-- DATA FOR THE TASK follows --

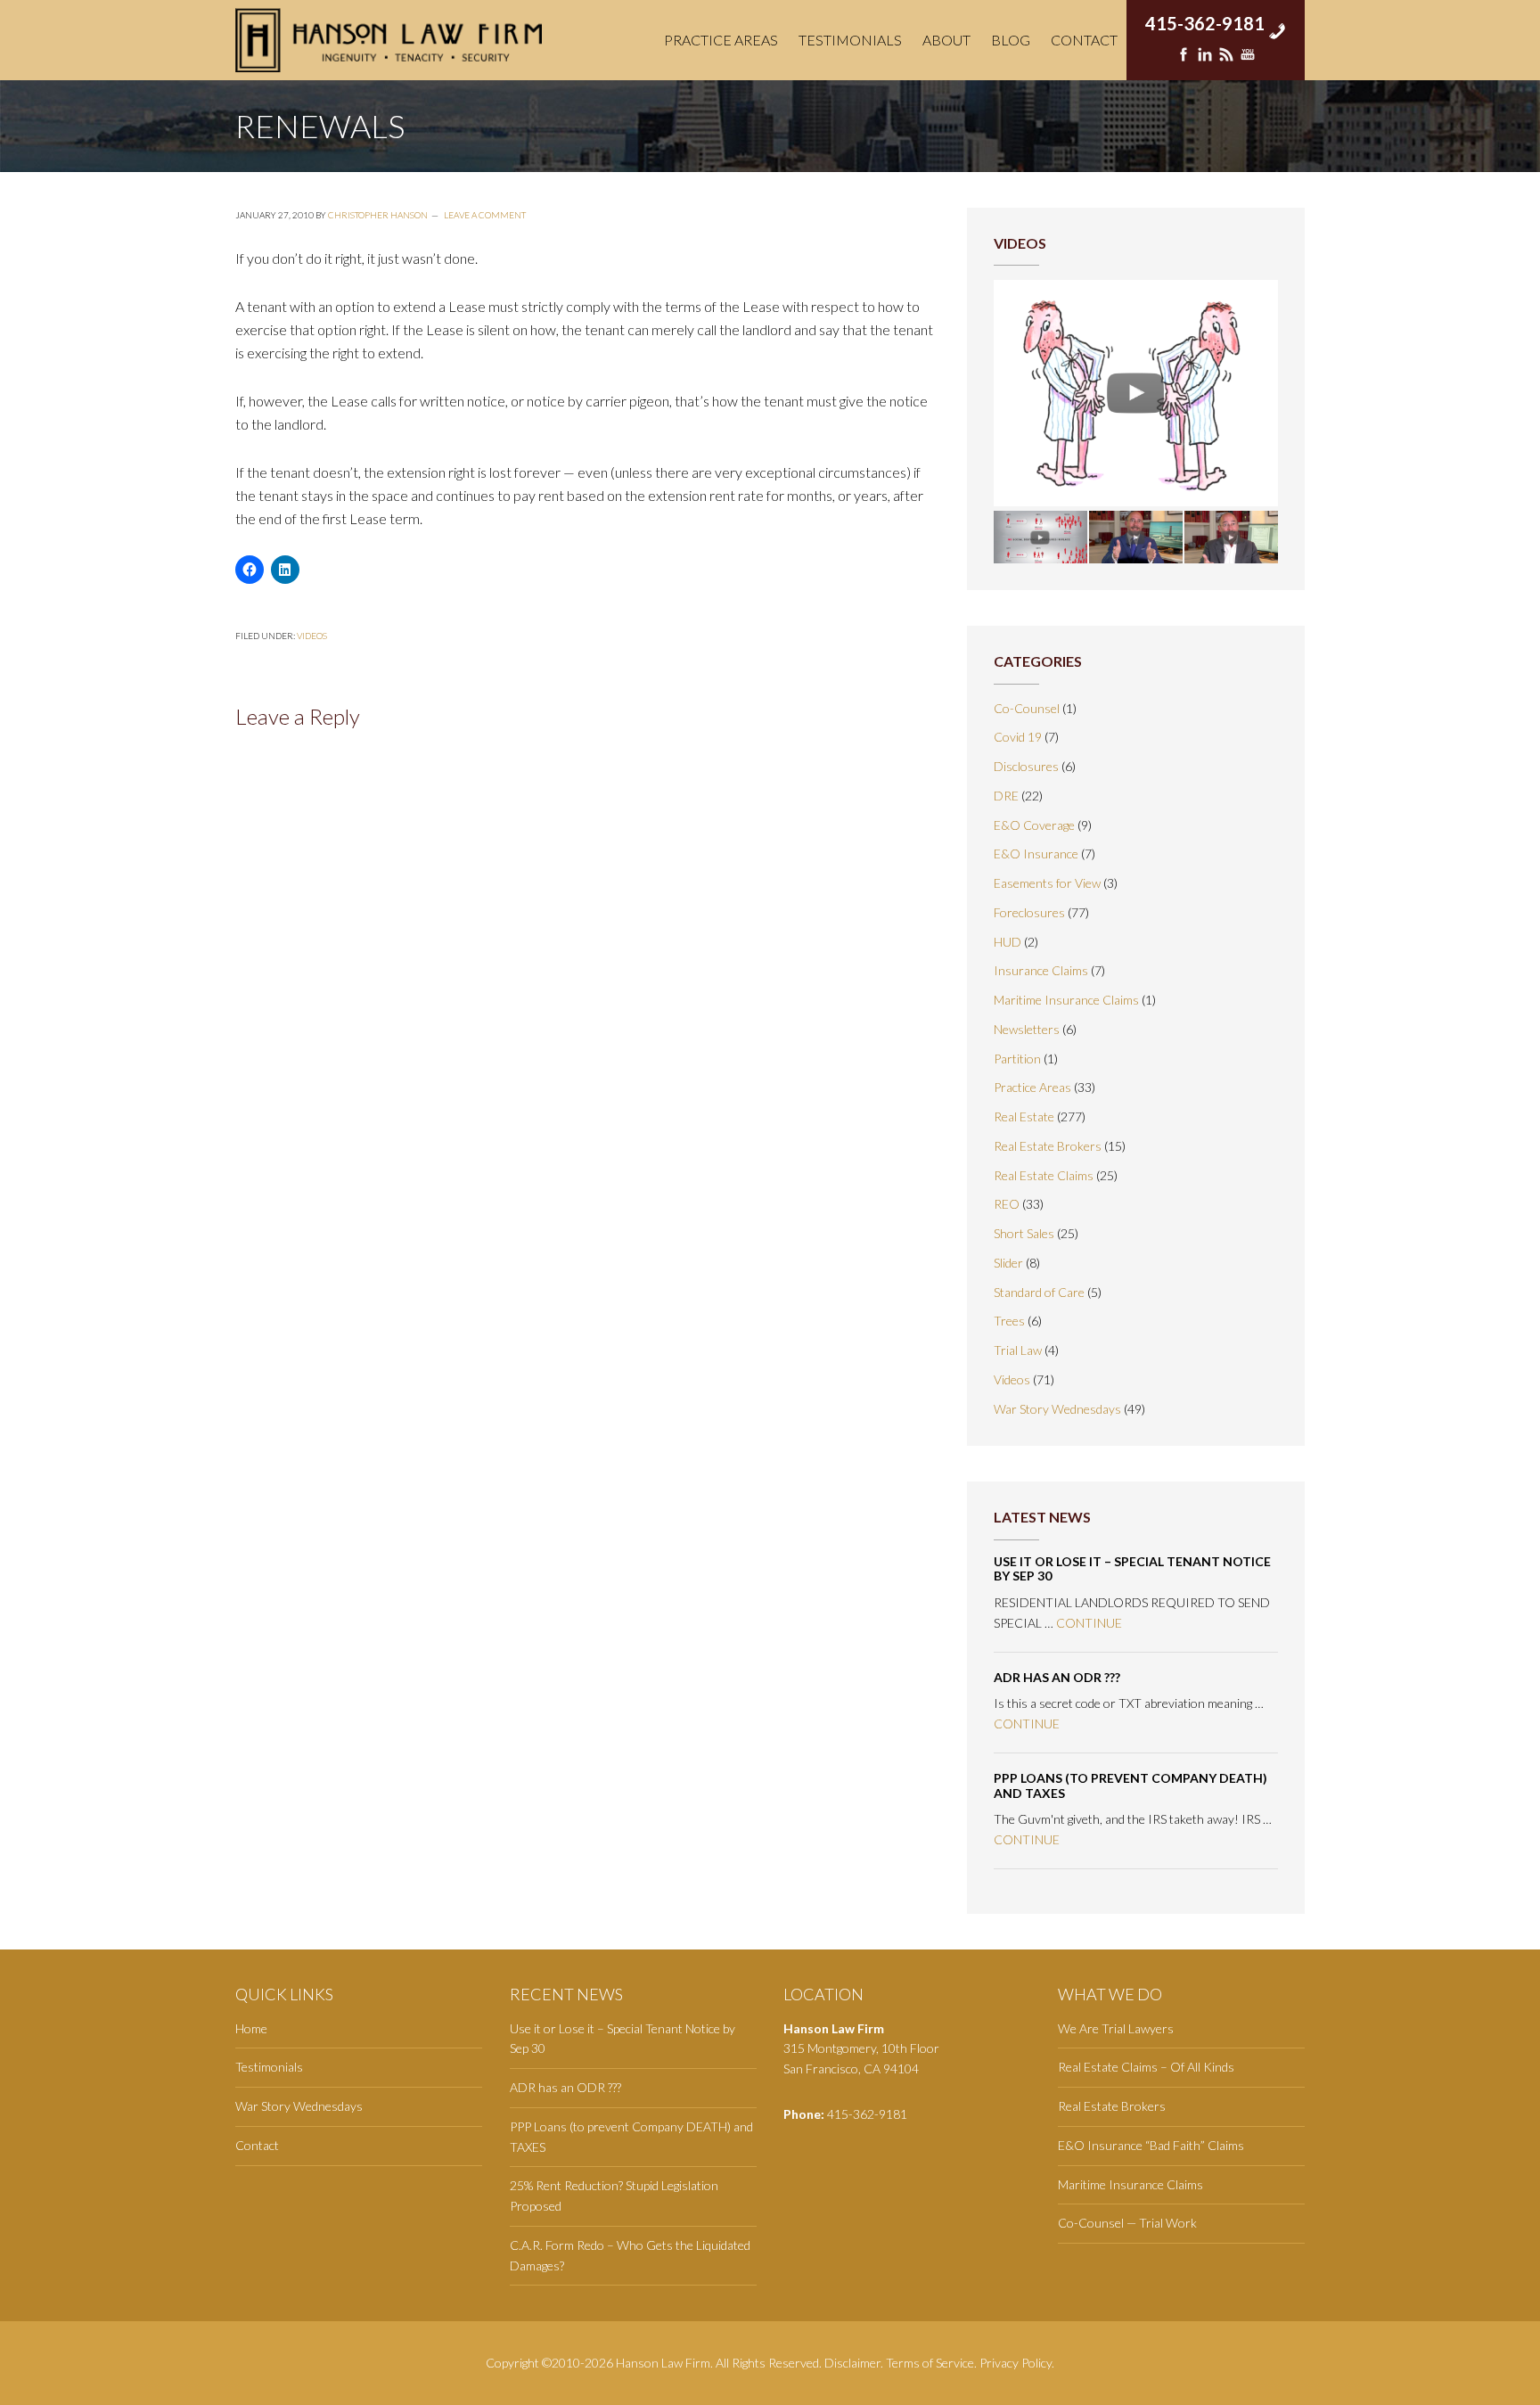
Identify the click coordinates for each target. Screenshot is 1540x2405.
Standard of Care (1039, 1292)
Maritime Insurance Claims (1066, 999)
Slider (1008, 1262)
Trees (1009, 1320)
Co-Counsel (1027, 708)
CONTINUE (1089, 1622)
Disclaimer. (853, 2362)
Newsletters (1027, 1029)
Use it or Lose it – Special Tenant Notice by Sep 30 (1132, 1569)
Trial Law (1018, 1350)
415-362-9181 (1205, 17)
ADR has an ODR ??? (1057, 1677)
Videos (312, 635)
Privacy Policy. (1016, 2362)
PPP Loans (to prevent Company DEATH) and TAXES (1130, 1785)
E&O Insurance (1036, 853)
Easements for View (1047, 883)
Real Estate (1024, 1116)
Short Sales (1024, 1233)
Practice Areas (1032, 1087)
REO (1007, 1203)
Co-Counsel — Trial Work (1127, 2222)
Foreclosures (1029, 912)
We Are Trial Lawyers (1116, 2028)
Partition (1017, 1058)
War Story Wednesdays (1057, 1408)
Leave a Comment (485, 214)
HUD (1007, 941)
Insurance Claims (1041, 970)
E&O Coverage (1034, 825)
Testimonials (269, 2066)
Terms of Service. (931, 2362)
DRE (1006, 795)
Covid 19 (1018, 736)
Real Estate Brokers (1048, 1145)
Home (251, 2028)
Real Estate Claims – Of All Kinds (1146, 2066)
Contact (257, 2145)
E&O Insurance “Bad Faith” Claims (1151, 2145)
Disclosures (1026, 766)
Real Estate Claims (1044, 1175)
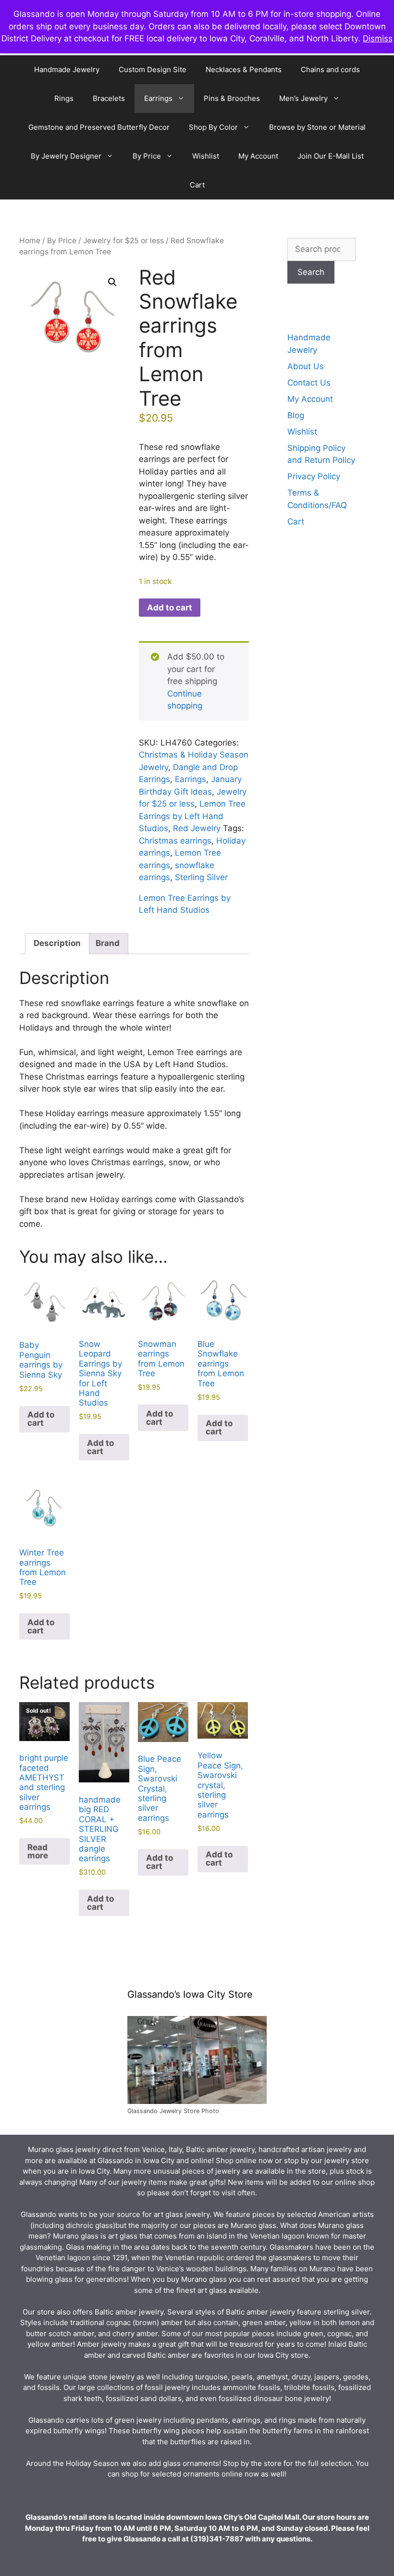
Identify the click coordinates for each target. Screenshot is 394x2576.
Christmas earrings (175, 841)
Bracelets (109, 98)
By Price (147, 156)
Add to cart (169, 607)
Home (29, 240)
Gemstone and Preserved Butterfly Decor (99, 127)
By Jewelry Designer (66, 156)
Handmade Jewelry (66, 69)
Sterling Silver (201, 877)
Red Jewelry (197, 828)
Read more (37, 1851)
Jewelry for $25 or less (123, 240)
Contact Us (309, 382)
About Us (305, 366)
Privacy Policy (313, 476)
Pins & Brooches (232, 98)
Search (310, 272)
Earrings (158, 98)
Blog (295, 415)
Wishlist (205, 156)
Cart (197, 184)
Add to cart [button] (40, 1419)
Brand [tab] (108, 943)
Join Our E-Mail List (330, 156)
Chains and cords (330, 69)
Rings (64, 98)
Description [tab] (57, 943)
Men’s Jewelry (303, 98)
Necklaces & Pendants (244, 69)
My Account (258, 156)
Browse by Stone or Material (317, 127)
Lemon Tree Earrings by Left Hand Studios (192, 816)
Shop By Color (213, 127)
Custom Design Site (152, 69)
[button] (112, 282)
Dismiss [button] (378, 38)
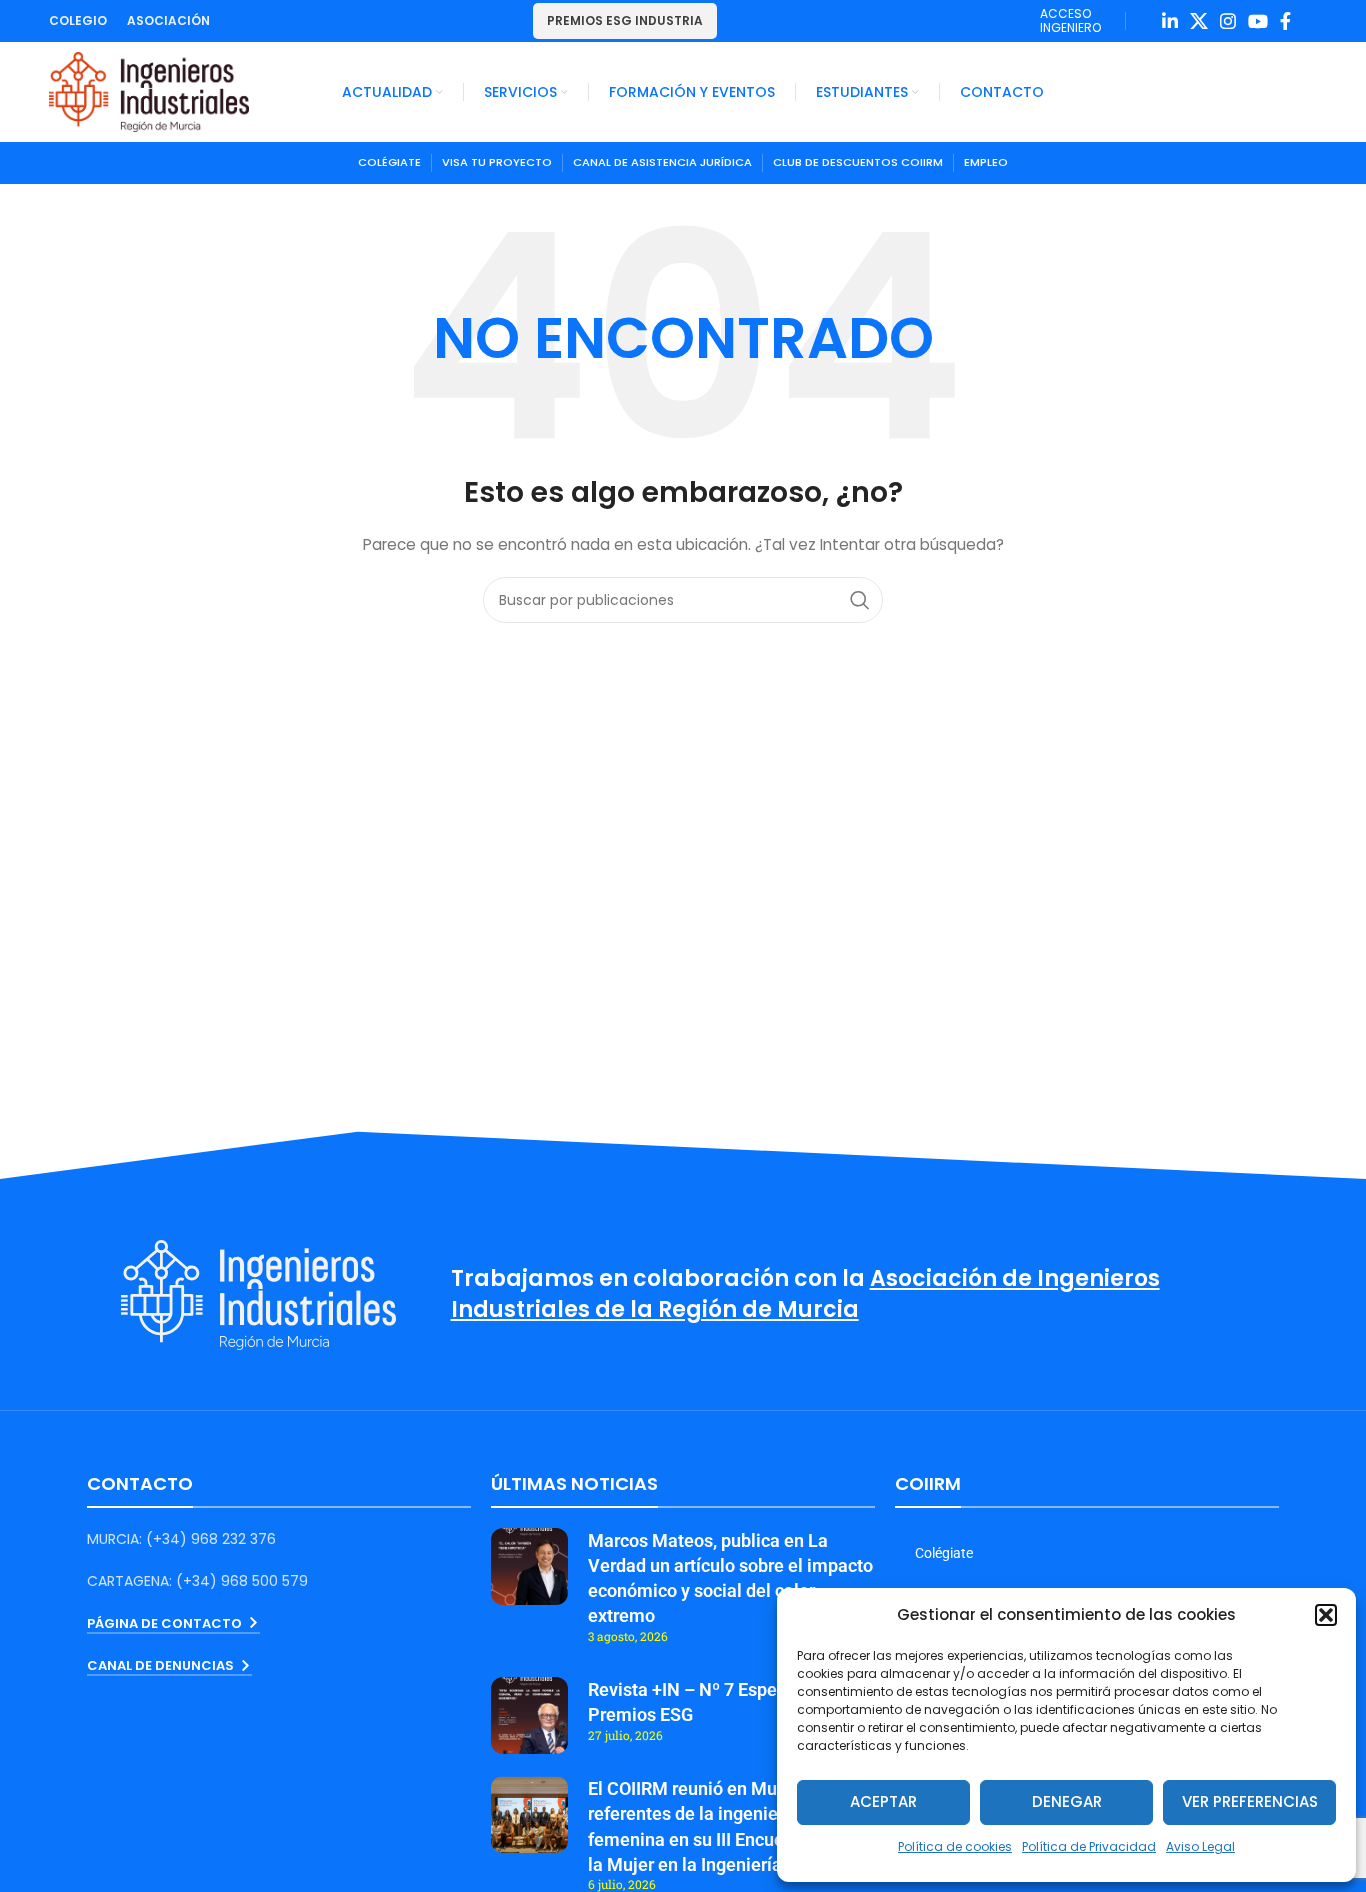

-- DATA FOR THE TASK concluded --

THE TASK: Repeat the entries exactly as they are given, leaving out each image.

ANSWER FOR THE TASK:
Identify the click coordinates for each target. Screenshot is 1540x2405.
Standard of Care (1039, 1292)
Maritime Insurance Claims (1066, 999)
Slider (1008, 1262)
Trees (1009, 1320)
Co-Counsel (1027, 708)
CONTINUE (1089, 1622)
Disclaimer. (853, 2362)
Newsletters (1027, 1029)
Use it or Lose it – Special Tenant Notice by Sep 30 (1132, 1569)
Trial Law (1018, 1350)
415-362-9181 (1205, 17)
ADR has an ODR ??? (1057, 1677)
Videos (312, 635)
Privacy Policy. (1016, 2362)
PPP Loans (to prevent Company DEATH) and TAXES (1130, 1785)
E&O Insurance (1036, 853)
Easements for View (1047, 883)
Real Estate (1024, 1116)
Short Sales (1024, 1233)
Practice Areas (1032, 1087)
REO (1007, 1203)
Co-Counsel — Trial Work (1127, 2222)
Foreclosures (1029, 912)
We Are Trial Lawyers (1116, 2028)
Partition (1017, 1058)
War Story Wednesdays (1057, 1408)
Leave a Comment (485, 214)
HUD (1007, 941)
Insurance Claims (1041, 970)
E&O Coverage (1034, 825)
Testimonials (269, 2066)
Terms of Service. (931, 2362)
DRE (1006, 795)
Covid 19 (1018, 736)
Real Estate Brokers (1048, 1145)
Home (251, 2028)
Real Estate Claims – Of All Kinds (1146, 2066)
Contact (257, 2145)
E&O Insurance “Bad Faith” Claims (1151, 2145)
Disclosures (1026, 766)
Real Estate Claims (1044, 1175)
Identify the click coordinates for each target. Screenshot is 394x2576.
Christmas earrings (175, 841)
Bracelets (109, 98)
By Price (147, 156)
Add to cart (169, 607)
Home (29, 240)
Gemstone and Preserved Butterfly Decor (99, 127)
By Jewelry Designer (66, 156)
Handmade Jewelry (66, 69)
Sterling Silver (201, 877)
Red Jewelry (197, 828)
Read more (37, 1851)
Jewelry for $25 or less (123, 240)
Contact Us (309, 382)
About Us (305, 366)
Privacy Policy (313, 476)
Pins & Brooches (232, 98)
Search (310, 272)
Earrings (158, 98)
Blog (295, 415)
Wishlist (205, 156)
Cart (197, 184)
Add to cart [button] (40, 1419)
Brand [tab] (108, 943)
Join Our E-Mail List (330, 156)
Chains and cords (330, 69)
Rings (64, 98)
Description [tab] (57, 943)
Men’s Jewelry (303, 98)
Necklaces & Pendants (244, 69)
My Account (258, 156)
Browse by Stone or Material (317, 127)
Lemon Tree Earrings by Left Hand Studios (192, 816)
Shop By Color (213, 127)
Custom Design Site (152, 69)
[button] (112, 282)
Dismiss [button] (378, 38)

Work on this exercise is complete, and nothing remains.